1/12/2016

My 20s and my mental health

   I remember being told that your mental health issues will worsen in your early 20s.. boy were they right. I was diagnosed with depression when I was a child and it's only been a battle that I can't seem to win. Do you ever win a battle with depression though? I struggled with lying, self-harm, anorexia, obeying the rules, suicide attempts, and I went to a group home for a year and a half on top of multiple visits (that turned into stays) at the psych ward. All I wanted was to find a way to escape the clenching fists of depression. I'm now on my 23rd (almost 24th) year of life and it's gotten to the point where I'm so sure that my depression isn't JUST depression anymore. 
   I feel so disconnected from everything and everyone. I don't have the need or want to make the effort to talk or hang out with my friends or parents or siblings. What's the point when you don't recognize the relationship or the person? Nothing about people or the world makes sense to me anymore. Don't get me wrong, I still love everyone that I'm close with. I just don't see the connection anymore. 

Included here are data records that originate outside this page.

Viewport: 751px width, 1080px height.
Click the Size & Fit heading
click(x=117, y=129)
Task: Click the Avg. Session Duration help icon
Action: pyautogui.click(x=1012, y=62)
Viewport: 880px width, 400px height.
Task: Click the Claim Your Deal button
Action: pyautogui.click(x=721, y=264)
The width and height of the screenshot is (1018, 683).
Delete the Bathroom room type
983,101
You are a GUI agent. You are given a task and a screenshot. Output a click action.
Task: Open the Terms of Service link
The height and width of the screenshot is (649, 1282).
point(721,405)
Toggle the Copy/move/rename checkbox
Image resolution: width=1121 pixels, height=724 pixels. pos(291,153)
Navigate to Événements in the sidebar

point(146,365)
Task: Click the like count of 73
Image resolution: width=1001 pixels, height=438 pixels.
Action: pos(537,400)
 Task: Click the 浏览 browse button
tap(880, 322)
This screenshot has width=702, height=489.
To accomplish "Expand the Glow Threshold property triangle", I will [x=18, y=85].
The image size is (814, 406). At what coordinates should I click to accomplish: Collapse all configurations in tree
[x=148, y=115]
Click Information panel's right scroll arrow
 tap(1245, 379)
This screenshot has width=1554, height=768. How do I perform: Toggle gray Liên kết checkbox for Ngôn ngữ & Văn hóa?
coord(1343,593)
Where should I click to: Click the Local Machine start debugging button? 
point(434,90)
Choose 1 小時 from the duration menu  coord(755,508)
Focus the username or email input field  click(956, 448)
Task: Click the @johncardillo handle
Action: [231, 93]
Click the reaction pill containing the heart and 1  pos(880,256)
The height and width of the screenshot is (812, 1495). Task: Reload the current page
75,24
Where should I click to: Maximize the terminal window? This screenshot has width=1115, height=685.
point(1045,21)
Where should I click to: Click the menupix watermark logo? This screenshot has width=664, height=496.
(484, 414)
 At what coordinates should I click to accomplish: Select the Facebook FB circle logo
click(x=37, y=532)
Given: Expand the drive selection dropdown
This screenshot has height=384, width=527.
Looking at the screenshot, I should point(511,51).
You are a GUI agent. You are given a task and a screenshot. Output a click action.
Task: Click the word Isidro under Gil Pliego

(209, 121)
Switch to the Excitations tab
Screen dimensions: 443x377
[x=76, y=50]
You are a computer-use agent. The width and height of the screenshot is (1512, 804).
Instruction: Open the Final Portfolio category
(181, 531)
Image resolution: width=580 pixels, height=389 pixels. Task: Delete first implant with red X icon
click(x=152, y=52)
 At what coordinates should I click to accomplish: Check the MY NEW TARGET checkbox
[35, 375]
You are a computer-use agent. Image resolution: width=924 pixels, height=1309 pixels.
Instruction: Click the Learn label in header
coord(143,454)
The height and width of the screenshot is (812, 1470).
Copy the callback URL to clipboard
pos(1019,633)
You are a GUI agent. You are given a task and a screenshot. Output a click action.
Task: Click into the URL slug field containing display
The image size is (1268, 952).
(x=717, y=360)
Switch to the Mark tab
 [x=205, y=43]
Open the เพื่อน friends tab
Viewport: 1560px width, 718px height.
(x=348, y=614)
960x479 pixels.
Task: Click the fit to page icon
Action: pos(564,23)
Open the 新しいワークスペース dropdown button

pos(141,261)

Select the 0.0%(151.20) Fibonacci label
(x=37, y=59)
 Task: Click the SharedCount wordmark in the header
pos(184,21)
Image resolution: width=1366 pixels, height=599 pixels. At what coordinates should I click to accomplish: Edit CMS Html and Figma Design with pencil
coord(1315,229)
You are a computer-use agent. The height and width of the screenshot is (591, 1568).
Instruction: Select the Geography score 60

   My son and my husband feel like strangers to me sometimes. I'm either hot or cold. I'll be totally fine and loving and warm one minute and then the next minute I'm cold and so disconnected. When I say disconnected, I mean, no sympathy and no other emotions except anger and a deep sadness. I love my husband and my son more than words can explain, but I don't feel like I know how to love correctly. I see my son and my husband and they're strangers. I'm a stranger. 
   I question life in general a lot now and I hate leaving my house. The world scares me and it scares me even more because I'm in it.